Wealth management professionals emphasize the impact of inflation on wealth management planning. “It is an absolute must. Longevity must factor-in the important speedbump of inflation. When inflation rises, the value of money decreases,” she says.
Because Canada is now facing the impact of the highest rate of inflation in over 40 years, and since inflation is acknowledged as one of the biggest risks to retirement savings, Mann urges extra caution when deciding on an experienced and qualified wealth manager to protect and grow portfolios through proper diversification and asset allocation.
“Inflation has always been something we factor in when building our clients’ wealth strategies,” CWB’s Brett Phare points out. “Inflation is causing people to become more actively involved in their financial planning. They want to be aware of what their wealth strategy is and how it is going to outpace inflation, because inflation is eroding savings. It is draining resources.
Added to the wealth management impacts of inflation, as well as longevity and post-retirement work, today’s investors, analysts, and advisors are unanimous. Technology continues to be transformational for the art and science of wealth management.
Investor appetite for virtual advisor interactions has exploded, particularly since the start of the pandemic. The EY Report tracks that, in 2021, only 12 per cent of investors identified virtual consultations as their preferred advice channel. This figure now stands at over 40 per cent, rivaling in-person for the most preferred channel for planning and advice activities.
According to the Report, a large proportion of Canadian investors now expect to work with multiple providers by 2025, to support better performance and diversification. In fact, the EY numbers project that 40 per cent of investors are willing to increase or maintain their use of digital service providers – specifically FinTechs and digital asset offerings – in the next three years, to unlock the value they are looking for.
Many money experts suggest that 2024 is the year of new dynamics for wealth management.
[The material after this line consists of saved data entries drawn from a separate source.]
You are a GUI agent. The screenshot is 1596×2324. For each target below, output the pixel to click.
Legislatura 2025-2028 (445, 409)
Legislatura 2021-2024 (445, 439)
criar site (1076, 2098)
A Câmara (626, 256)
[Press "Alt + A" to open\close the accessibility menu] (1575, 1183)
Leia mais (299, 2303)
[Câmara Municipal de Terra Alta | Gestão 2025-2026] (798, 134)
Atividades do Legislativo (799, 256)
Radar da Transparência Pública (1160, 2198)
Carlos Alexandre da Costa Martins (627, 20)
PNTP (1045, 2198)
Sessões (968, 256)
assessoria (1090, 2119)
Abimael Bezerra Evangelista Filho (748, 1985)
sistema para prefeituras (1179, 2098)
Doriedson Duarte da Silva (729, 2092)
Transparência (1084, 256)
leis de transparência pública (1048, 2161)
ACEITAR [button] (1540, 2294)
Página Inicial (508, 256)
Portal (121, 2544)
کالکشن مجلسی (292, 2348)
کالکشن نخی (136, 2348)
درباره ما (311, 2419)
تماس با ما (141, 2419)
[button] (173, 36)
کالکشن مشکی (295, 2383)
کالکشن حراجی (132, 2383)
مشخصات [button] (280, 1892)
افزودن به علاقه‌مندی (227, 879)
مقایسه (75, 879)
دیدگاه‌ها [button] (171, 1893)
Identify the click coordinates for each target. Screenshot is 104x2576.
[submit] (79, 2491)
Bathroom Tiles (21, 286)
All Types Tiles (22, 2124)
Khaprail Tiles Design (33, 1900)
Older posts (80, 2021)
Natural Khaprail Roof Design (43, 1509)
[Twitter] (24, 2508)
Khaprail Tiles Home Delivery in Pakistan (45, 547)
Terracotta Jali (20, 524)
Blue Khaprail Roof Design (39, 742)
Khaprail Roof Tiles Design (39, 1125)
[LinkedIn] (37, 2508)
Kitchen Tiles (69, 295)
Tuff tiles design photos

Dave Inglis emphasizes, “Effective wealth management is a process that requires continuous evaluation, adjustment and alignment with an individual’s evolving financial circumstances and goals. He highlights some key elements, including clear goals and objectives, holistic planning (looking beyond investments and considering all aspects of financial well-being like budgeting, saving, taxes, insurance, estate planning and risk management), professional guidance, diversification and discipline.
The economy, inflation and technology combined with the trend of delayed retirements and post-retirement work are changing attitudes about wealth management. It is also triggering professional consensus that, from economic conditions to societal shifts, wealth management strategies need to be flexible, adaptive and comprehensive to address new multifaceted challenges and opportunities.